И дальше, уже в конце книги, Франкл пишет слова, которые показывают, что и страдание – не напрасно, что и оно способно сделать человека свободным: « однажды для каждого освобожденного наступает день, когда он, оглядываясь на все пережитое, делает открытие: он сам не может понять, как у него хватило сил выстоять, вынести все то, с чем он столкнулся. И если было время, когда свобода казалась ему прекрасным сном, то наступает и время, когда все пережитое в лагере он вспоминает, как кошмарный сон. И главным его достижением становится то несравненное чувство, что теперь он уже может не бояться ничего на свете, кроме своего Бога».

 

Почему Божий суд страшный?

 

В фильме Тарковского «Андрей Рублев» есть такая сцена: в артели иконописцев произошла размолвка. Надо церковь расписывать, сцену Страшного суда писать, как и положено, на западной стене храма, а главный иконописец – Андрей Рублев – по непонятной причине забастовал, не хочет Страшный суд писать.

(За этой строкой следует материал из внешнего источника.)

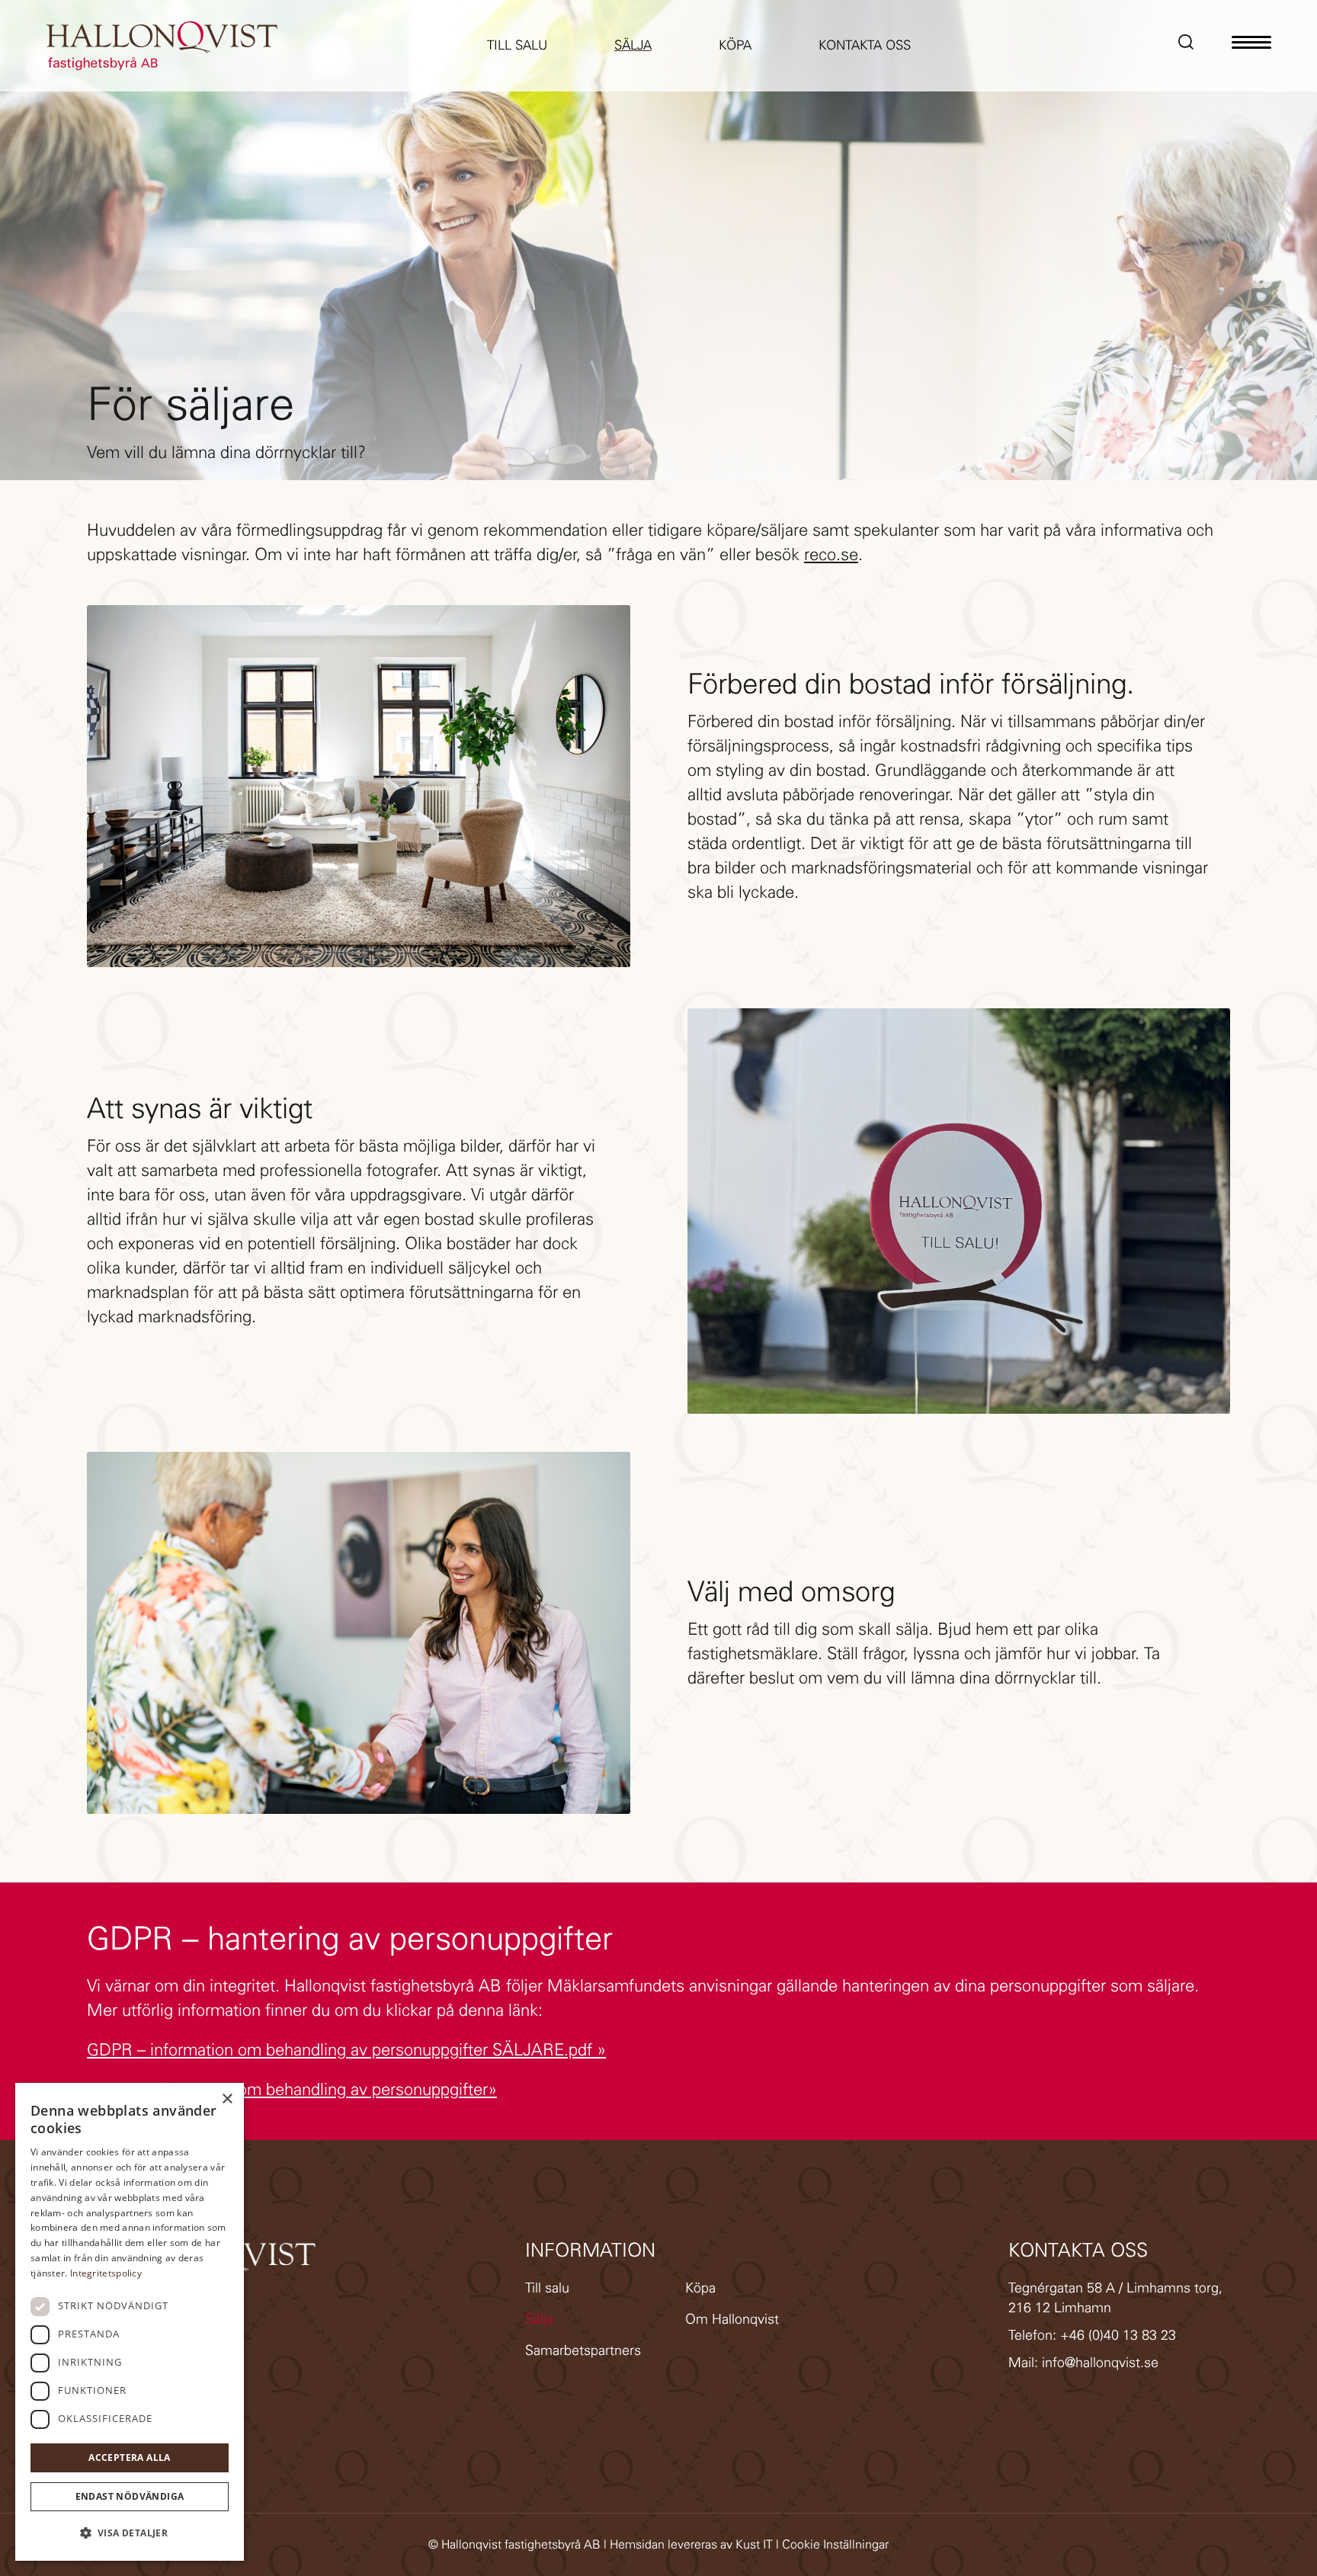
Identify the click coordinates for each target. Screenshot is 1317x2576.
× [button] (226, 2099)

Его соработник по артели Даниил Черный уговаривает:

– Ты что, Андрей, с ума выжил? Ведь еще в Москве обо всем договорились – что и где на стенах будет. Сам великий князь сказал, что хорошо!

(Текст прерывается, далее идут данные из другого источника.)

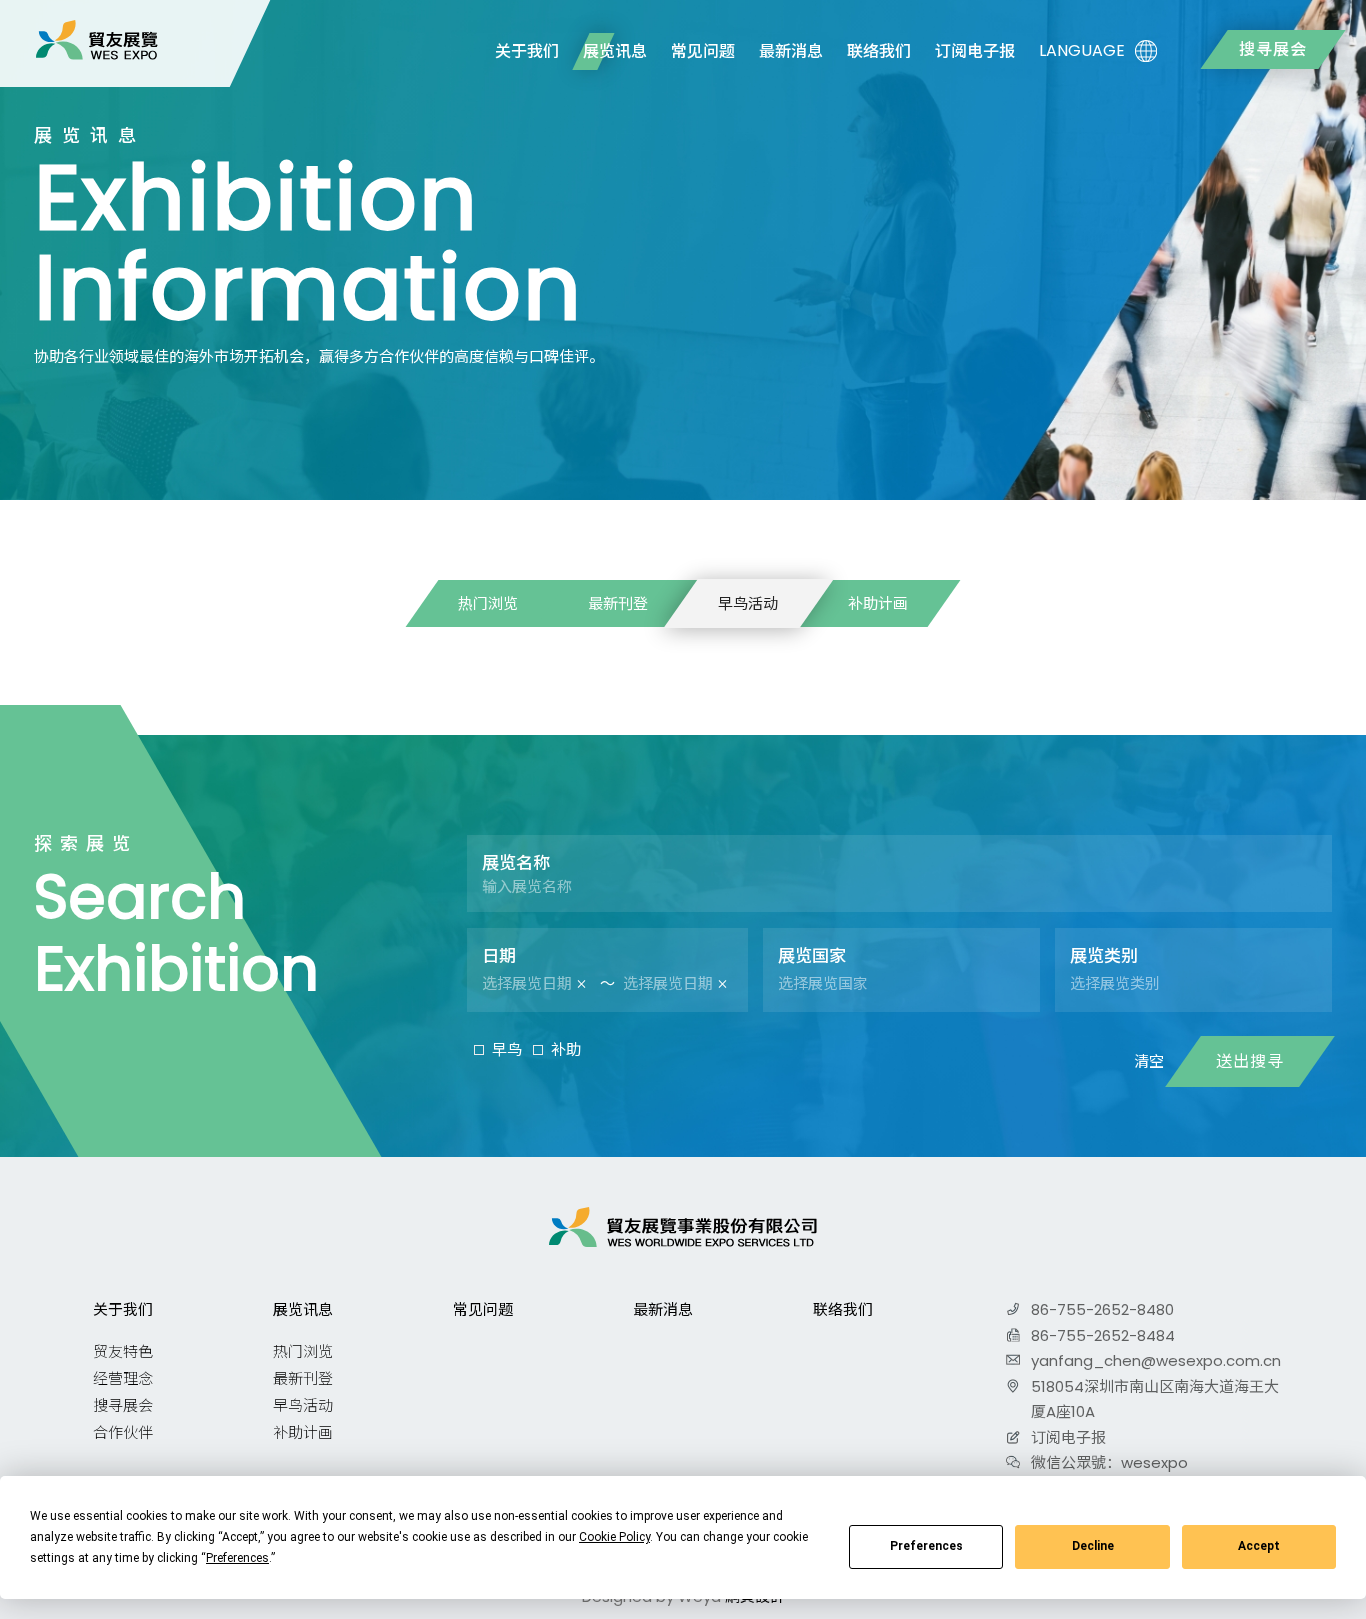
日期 (499, 956)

– Да не могу я писать, – отвечает Андрей.

– Эх, какое время теряем, – сокрушается Даниил, – время ведь сейчас теплое, сухое. Слушай, Андрей, а грешников, кипящих в смоле, ведь как звонко можно написать… Эх, мороз по коже! Ведь я такого беса придумал! Дым из носа, глаза…

Но Андрей стоит на своем:

– Не могу я это писать. Противно мне. Понимаешь? Народ не хочу распугивать. Пойми, Данила.

Тогда Даниил приводит свой самый сильный аргумент:

– Опомнись! На то и Суд страшный. Ведь не я это придумал.

По фильму не слишком ясно, чем именно кончается спор. Мы видим только, как младший артельщик Фома собирает свои краски и уходит в соседний городок – тамошний храм расписывать. Уходит он писать Страшный суд, тот самый, который Рублев так и не решается изобразить.

Однако было бы ошибкой в этой сцене видеть Андрея Рублева как некоего гуманиста, борца за права человека‑грешника. Это совсем не соответствует природе Рублева. Его сомнение и его вопрос в другом: каким образом любовь может соединяться со страхом? Тарковский очень точно видит и показывает здесь внутреннее сопротивление христианина самой идее страха. Тем более такого христианина, который в скором времени напишет свою знаменитую икону Троицы.

Ведь что главное в иконе Святой Троицы? Согласие и великая любовь к Другому, которая видится в каждом Ангеле, в их наклоне головы, в их молчаливом внимании, с которым средний Ангел – Сын – глядит на Отца, на его благословляющий жест, а Отец передает этот взгляд третьему – Святому Духу, который и должен исполнить благодатью Чашу. Третий смотрит на Чашу и видит, что она наполняется кровью Сына. Но это жертва всех троих – единого Бога. Нужно согласие всех троих, Святой Троицы, чтобы пойти на такую жертву, которая преодолеет, преобразит тот страх, который появился еще у Адама. Нужны согласие и великая любовь к человеку, чтобы история мира пошла после этого иначе. В иконе Рублева есть чудо любви. Это жертвенная любовь, которая благословляет Сына прийти на землю и спасти человека.

Как же эту любовь совместить со Страшным судом? Не смог этого сделать Андрей Рублев, и не только в фильме, но и в своей реальной жизни; мы знаем, что Рублев написал фрески Страшного суда во Владимирском Успенском соборе, но не как мучение грешников, кипящих в смоле, а как собрание святых, которые встречают этих грешников, то есть нас, в последний день мира.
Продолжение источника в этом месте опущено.